Nobody answered still.
I was getting so scared.
I reached out and felt something soft. Felt like a bed. Where was I?
“Hello?” I called once more. “Is anyone here? Please, I’m scared.”
Then suddenly. . .the darkness vanished, and a burst of yellow light filled the room. The light touched on a variety of animal shaped masks hanging on the gray walls. The masks had no eyes but they were all still staring at me. It made me shiver and I curled into a ball.
“Oh, you’re awake!”
A girl in a puffy polka dotted dress leaned against the door frame. She was smiling really big, and her eyes--one was green and the other, purple--were sparkling. Her face was covered in clown-like make up and her pink and blue hair was very curly. Maybe she was my age, or maybe younger.
“Uh, hello . . .” I greeted in a small voice.

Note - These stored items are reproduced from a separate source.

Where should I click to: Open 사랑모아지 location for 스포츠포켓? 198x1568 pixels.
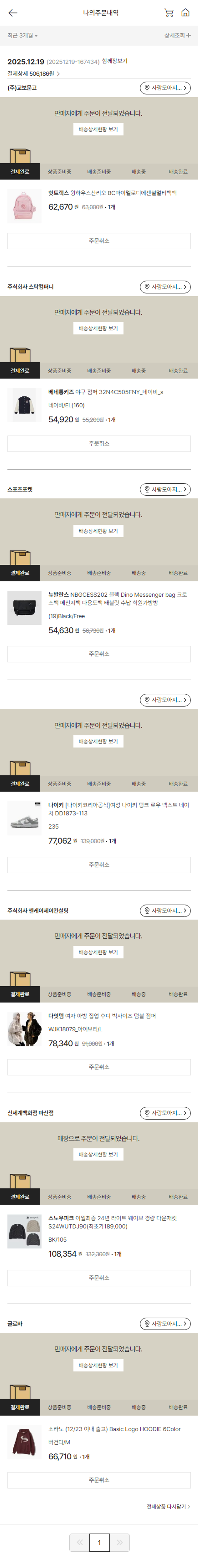pos(165,489)
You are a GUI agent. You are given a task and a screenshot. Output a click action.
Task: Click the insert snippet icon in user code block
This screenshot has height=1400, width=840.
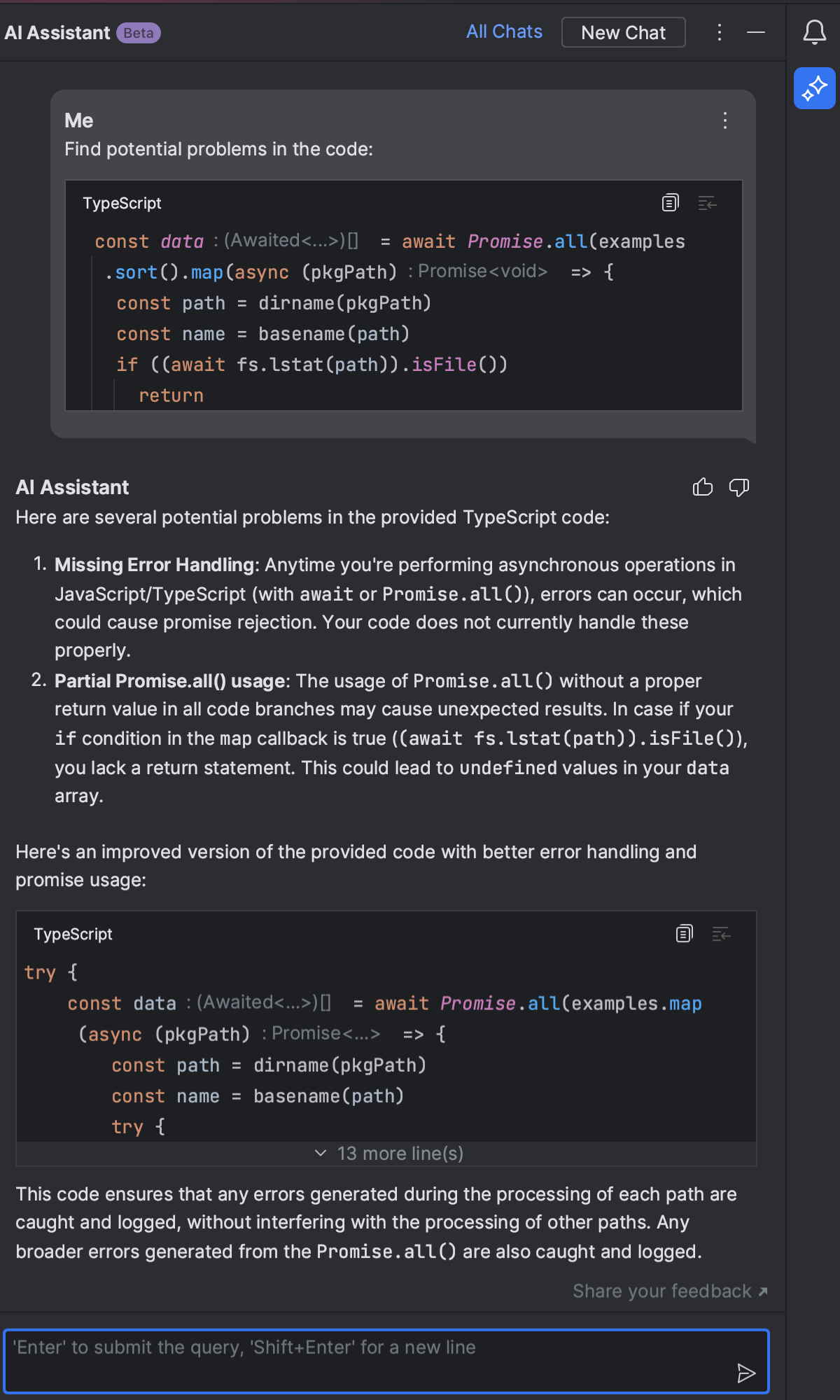(x=707, y=203)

I thought she looked nice enough, so I wasn’t as scared anymore. “Wh—where am I?”
“Ludicrum!” The girl answered, throwing up her arms. “The world of magic and wonder. My name is Molly. Who might you be?”

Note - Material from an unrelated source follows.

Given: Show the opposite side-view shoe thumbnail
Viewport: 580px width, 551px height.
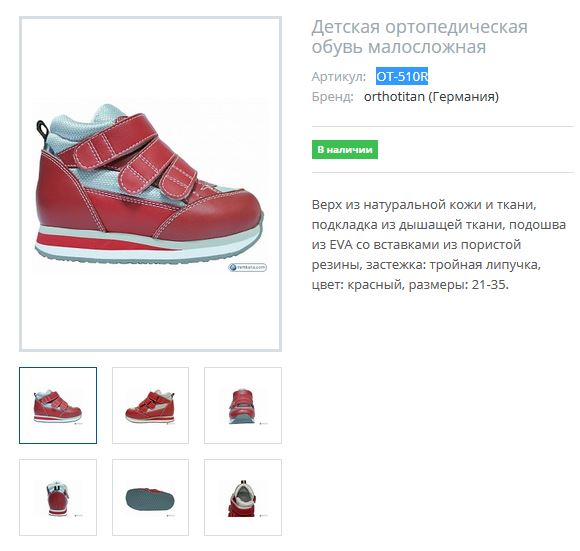Looking at the screenshot, I should [150, 405].
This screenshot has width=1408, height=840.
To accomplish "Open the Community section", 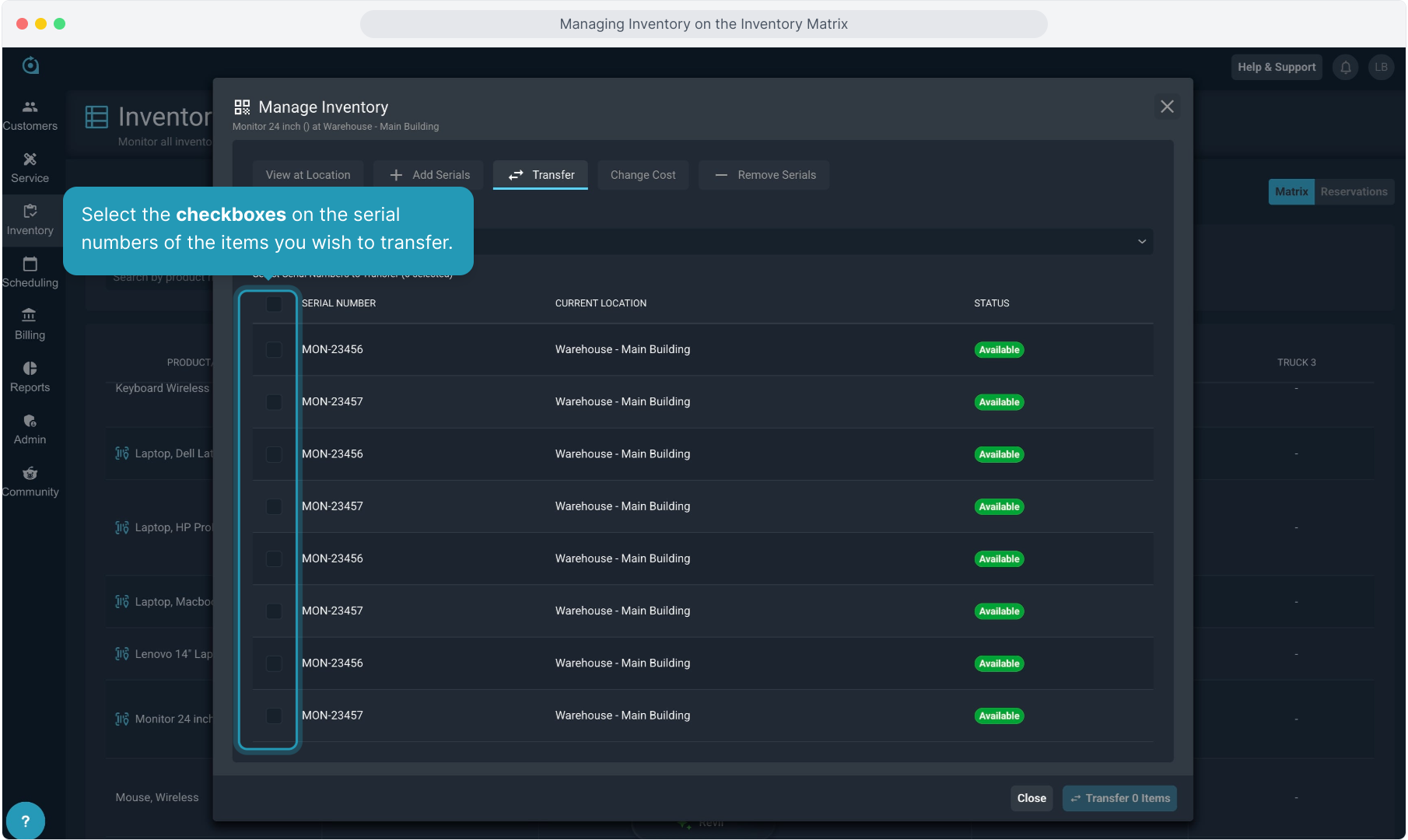I will (x=30, y=481).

“S—Sophie. . .” I replied, crawling out of the bed.
“I saw you falling from the sky. You were surrounded in light, I thought you were a shooting star! Are you hurt in any way?” Molly asked, tilting her head to the side. Her colorful hair dangled off her shoulders.

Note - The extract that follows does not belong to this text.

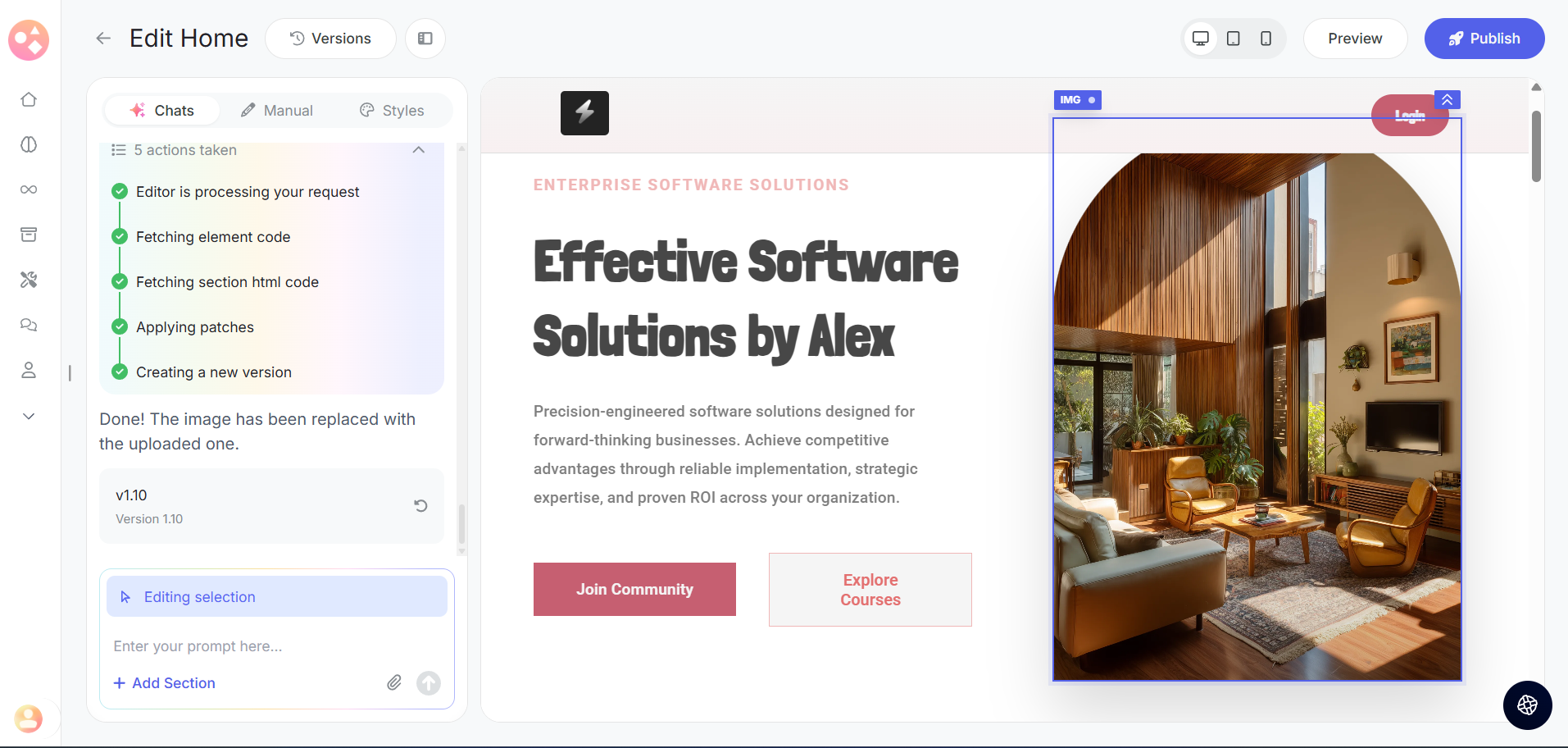The height and width of the screenshot is (748, 1568).
Task: Click the Publish button
Action: click(x=1484, y=39)
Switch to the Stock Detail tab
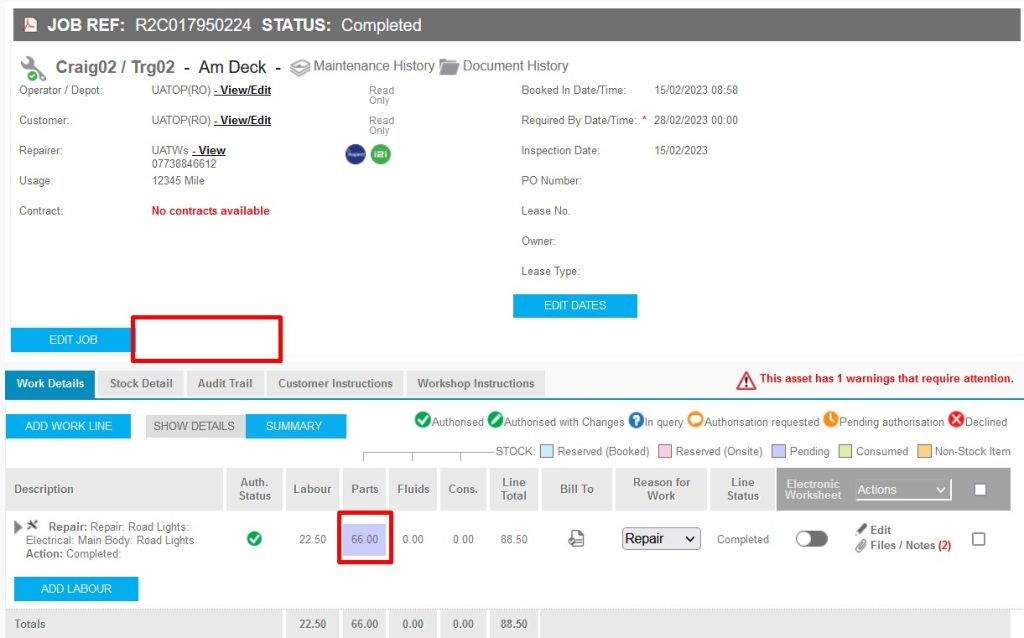This screenshot has height=638, width=1024. pyautogui.click(x=141, y=383)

“No . . .” I paused, checking myself to find any injuries but I was perfectly fine. It was like I didn’t fall from the sky. I remembered the fall. . .voices calling for me. . .other loud sounds. . .and then the dark. I was also pulled down. . .
“There were also two men with you,” Molly noted, making me remember more. “They’re in another room still sleeping.”
“Those two are Duff and Bramley,” I said. “Was there anyone else?”
“No, just you three, where do you guys come from? Another world I suppose?”
“Yes, we were in the Caelum Islands, but I’m originally from somewhere else.”
“Wait a minute.” Molly tapped her chin in thought before snapping her fingers. “You’re The Madam’s kid aren’t ya?”
“Granddaughter, but yes.” I was surprised she knew grandma, and I leaned forward, hoping she would tell me more.
“Oh!” Molly clapped her hands. “I always knew that you were going to visit, but where is your sister?”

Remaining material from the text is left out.